I compared results from Chat GPT-4, Copilot and Grok and the results are the same (Gemini says the data is unavailable, btw :)

So is are LLMs reliable for research like that?

  • @ralakus
    link
    4
    edit-2
    4 months ago

    If you’re using an LLM, you should limit the output via a grammar to something like json, jsonl, or csv so you can load it into scripts and validate that the generated data matches the source data. Though at that point you might as well just parse the raw data and do it yourself. If I were you, I’d honestly use something like pandas/polars or even excel to get it done reliably without people bashing you for using the forbidden technology even if you can 100% confirm that the data is real and not hallucinated.

    I also wouldn’t use any cloud LLM solution like OpenAI, Gemini, Grok, etc. Since those can change and are really hard to validate and give you little to no control of the model. I’d recommend using a local solution like running an open weight model like Mistral Nemo 2407 Instruct locally using llama.cpp or vLLM since the entire setup will not change unless you manually go in and change something. We use a custom finetuned version of Mixtral 8x7B Instruct at work in a research setting and it works very well for our purposes (translation and summarization) despite what critics think.

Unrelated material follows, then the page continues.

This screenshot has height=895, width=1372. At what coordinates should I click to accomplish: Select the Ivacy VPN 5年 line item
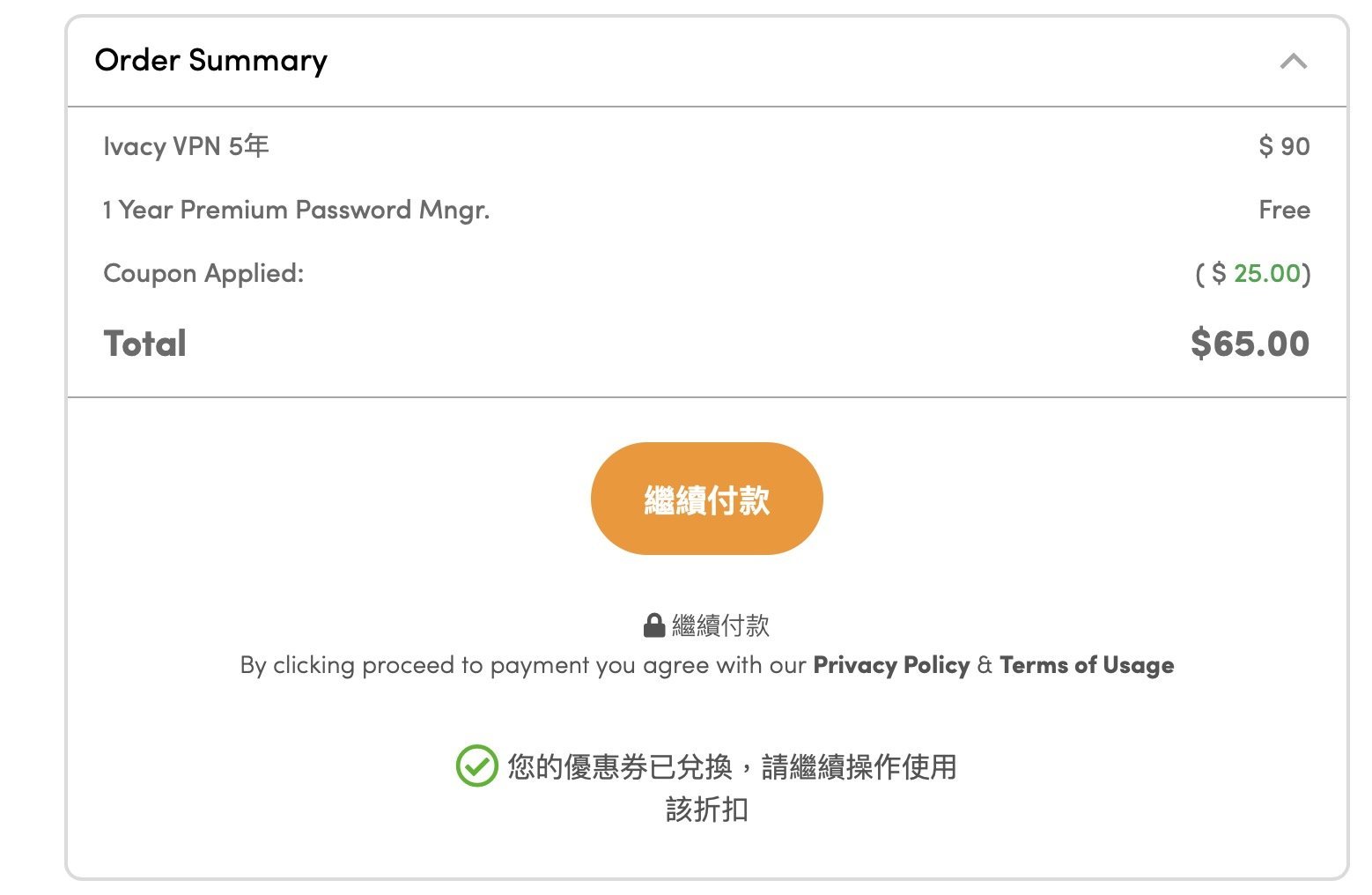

    Tl;dr Use pandas/polars if you want 100% reliable (Human error not accounted). LLMs require lots of work to get reliable output from

    Edit: There’s lots of misunderstanding for LLMs. You’re not supposed to use the bare LLM for any tasks except extremely basic ones that could be done by hand better. You need to build a system around them for your specific purpose. Using a raw LLM without a Retrieval Augmented Generation (RAG) system and complaining about hallucinations is like using the bare ass Linux kernel and complaining that you can’t use it as a desktop OS. Of course an LLM will hallucinate like crazy if you give it no data. If someone told you that you have to write a 3 page paper on the eating habits of 14th century monarchs in Europe and locked you in a room with absolutely nothing except 3 pages of paper and a pencil, you’d probably write something not completely accurate. However, if you got access to the internet and a few databases, you could write something really good and accurate. LLMs are exceptionally good at summarization and translation. You have to give them data to work with first.